Marine Corps aviation involvement in Vietnam began on Palm Sunday 1962, when a squadron of UH-34 helicopters landed at Soc Trang in the Delta. The squadron was Marine Medium Helicopter Squadron 362 (HMM-362), commanded by Lieutenant Colonel Archie J. Clapp.
Three U. S. Army helicopter companies were already in Vietnam, and the Secretary of Defense had approved deployment of one more unit to Vietnam. The Marine Corps seized this opportunity to fly toward the sound of the drums and offered to send a squadron. They recommended Da Nang as the area of operations, since it was that area to which Marines were committed in various contingency plans. The Commander, United States Military Assistance Command, Vietnam (ComUSMACV), decreed, however, that the need at the moment was in the Delta since that Vietnamese Army corps area was the only one of the four corps areas in Vietnam that did not have any helicopter support.
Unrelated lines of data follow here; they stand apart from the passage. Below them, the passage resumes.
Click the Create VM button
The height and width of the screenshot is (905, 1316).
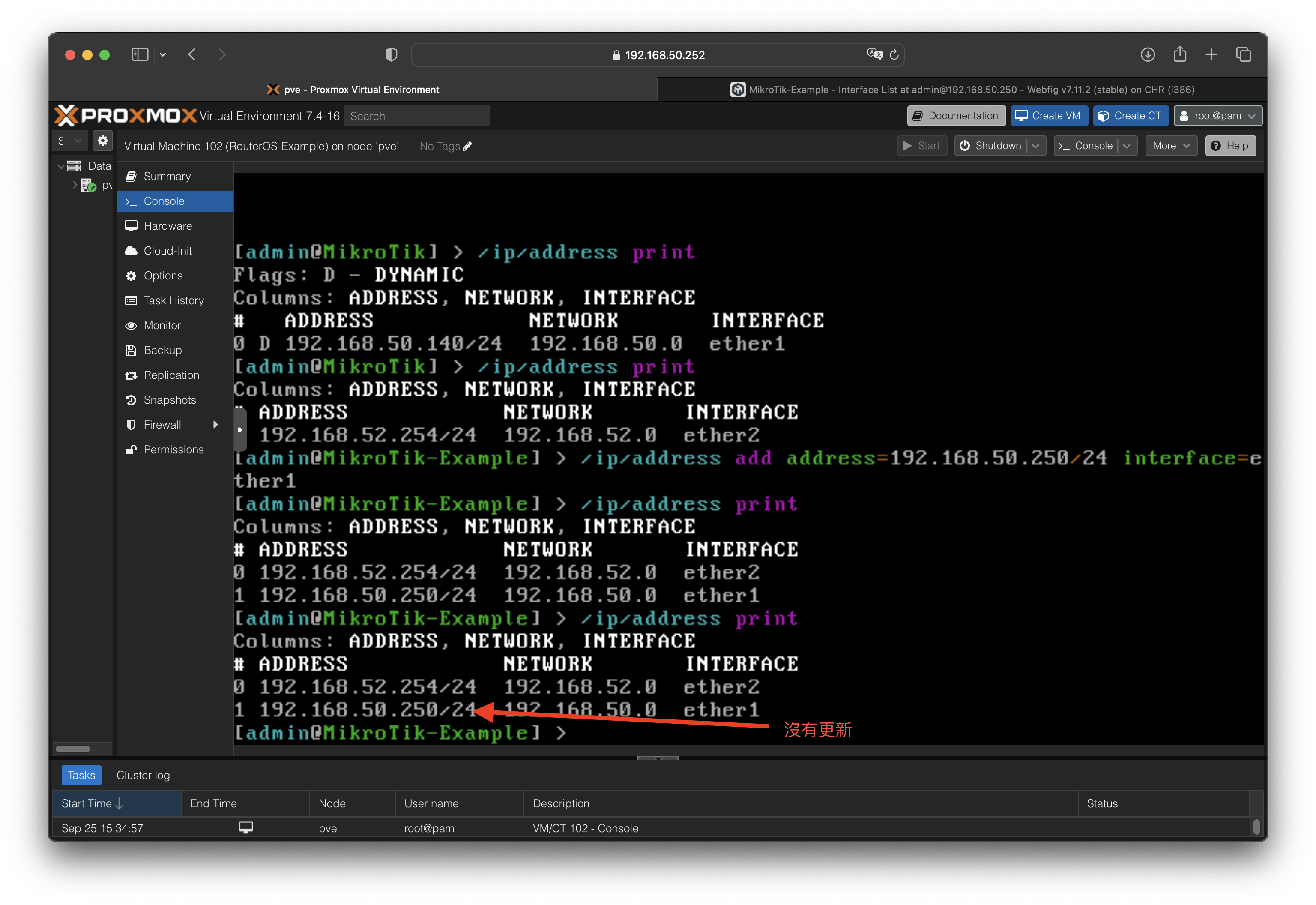(1049, 116)
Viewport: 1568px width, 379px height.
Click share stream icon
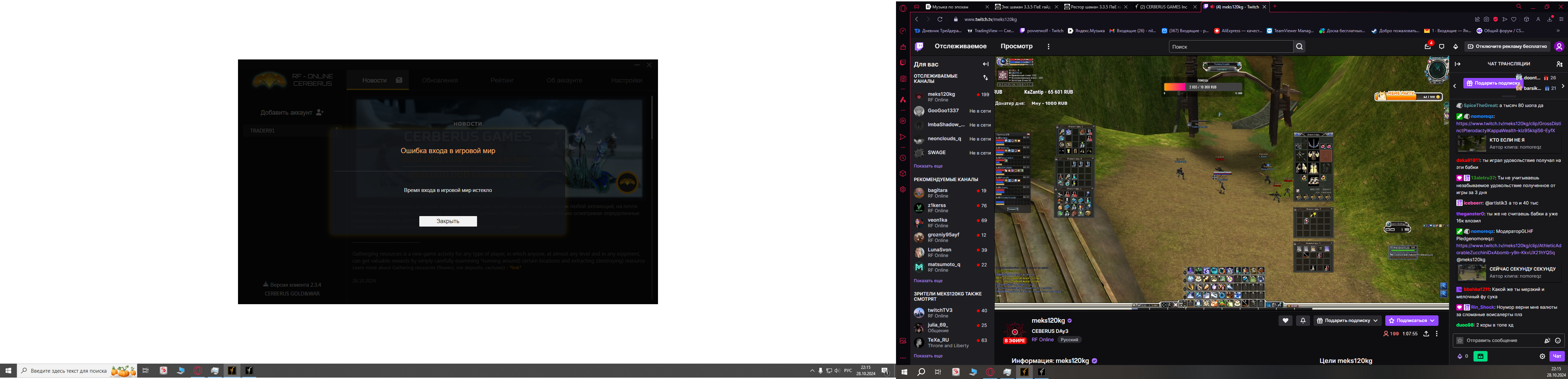[1426, 334]
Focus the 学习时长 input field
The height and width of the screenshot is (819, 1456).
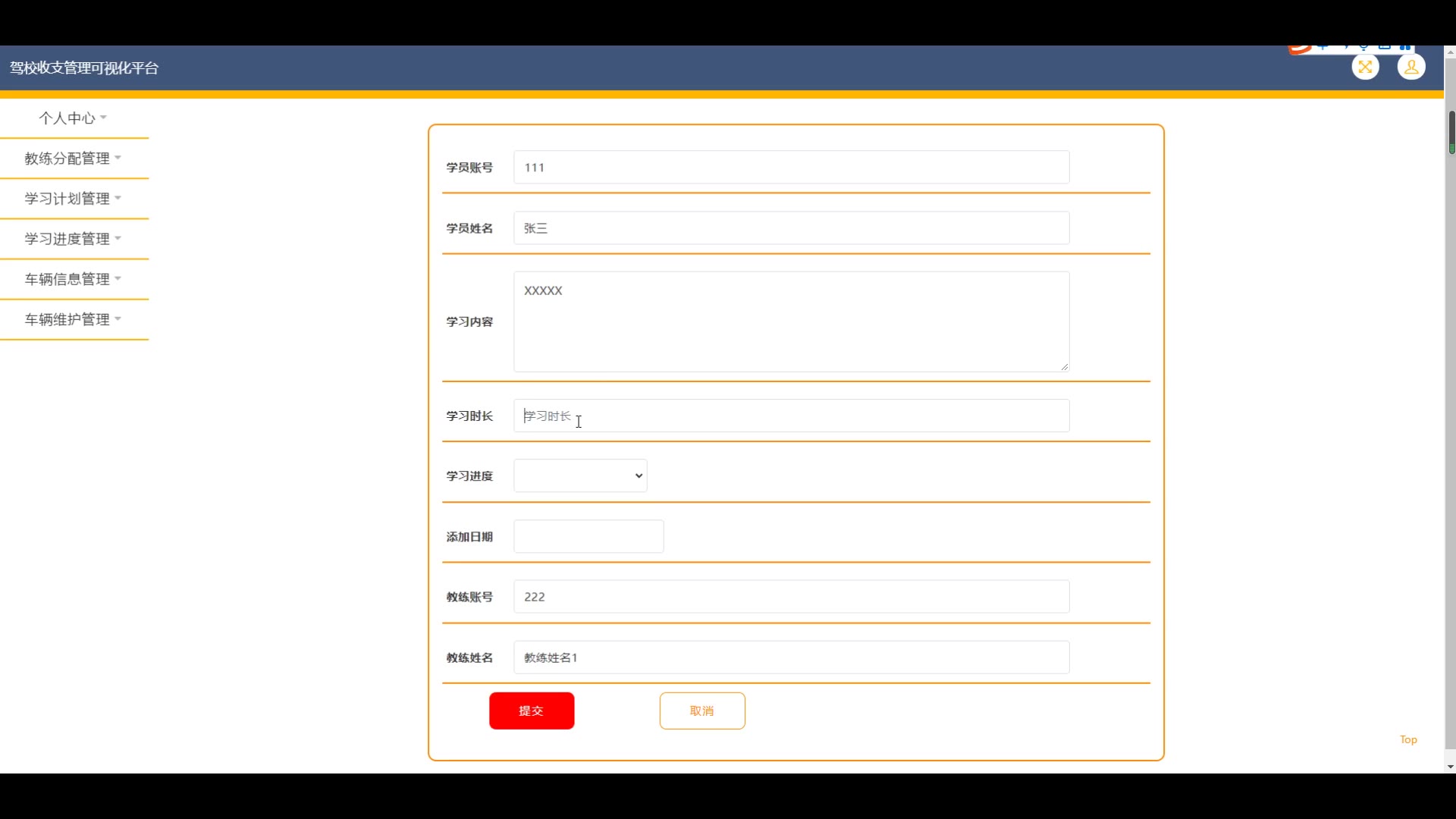tap(791, 416)
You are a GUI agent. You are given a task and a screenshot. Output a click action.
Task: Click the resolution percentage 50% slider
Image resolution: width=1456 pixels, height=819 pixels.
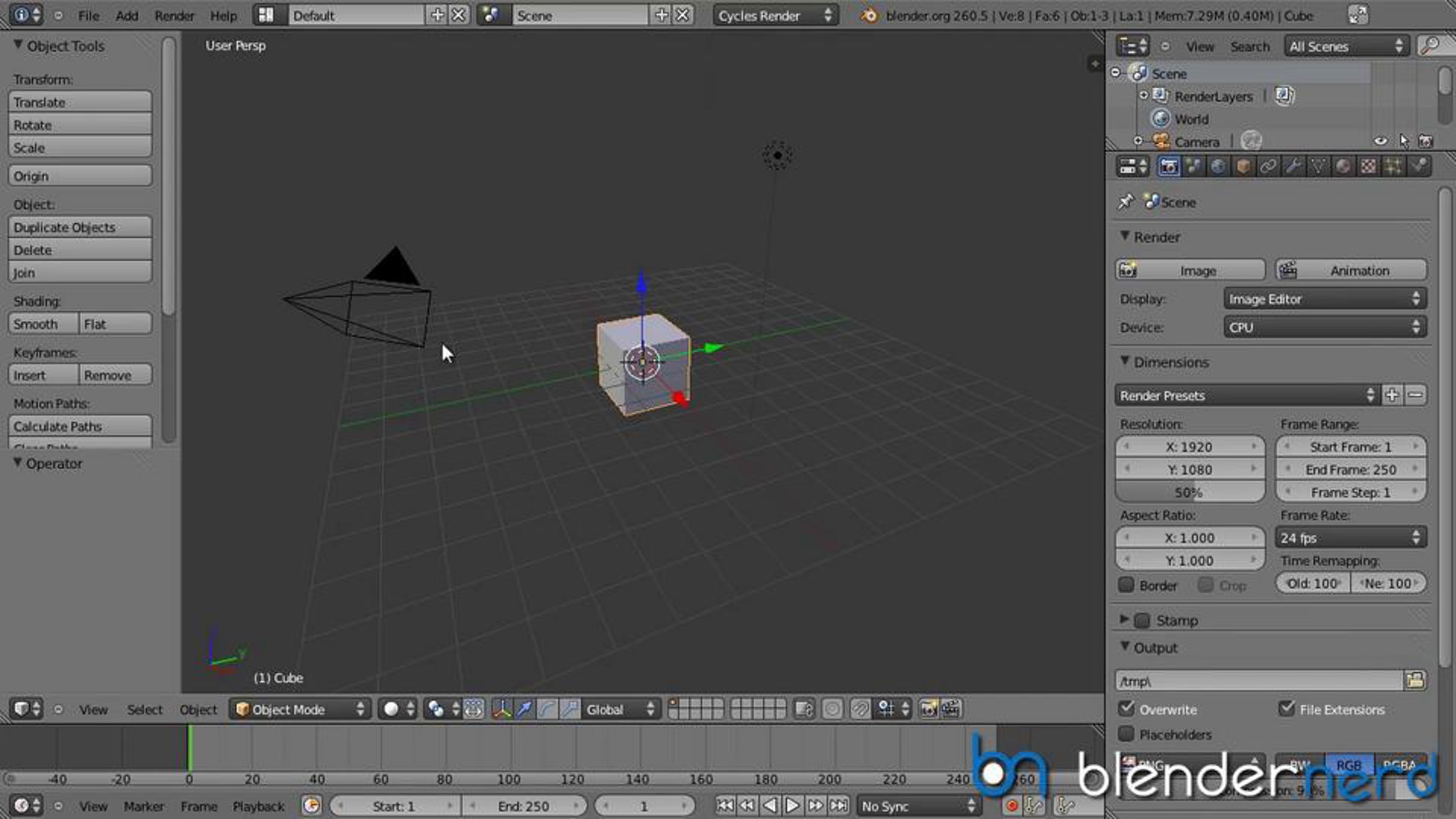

Colonel John F. Carey was the commanding officer of the Marine task unit of which HMM-362 was a part. He arrived at Soc Trang on 9 April, and over the ensuing five days an element of Marine Air Base Squadron 16 (MABS.16) arrived aboard Marine KC-130 aircraft from the Marine Corps Air Facility at Futema, Okinawa. Squadron HMM-362, augmented by three 0-1 observation aircraft, embarked in the USS Princeton (LPH-5) at Okinawa and arrived off the Mekong Delta at dawn on Palm Sunday, 15 April. The squadron's helicopters completed unloading the unit's equipment and were ashore by late afternoon. The Marine task unit which was to be known as "Shufly" was established ashore.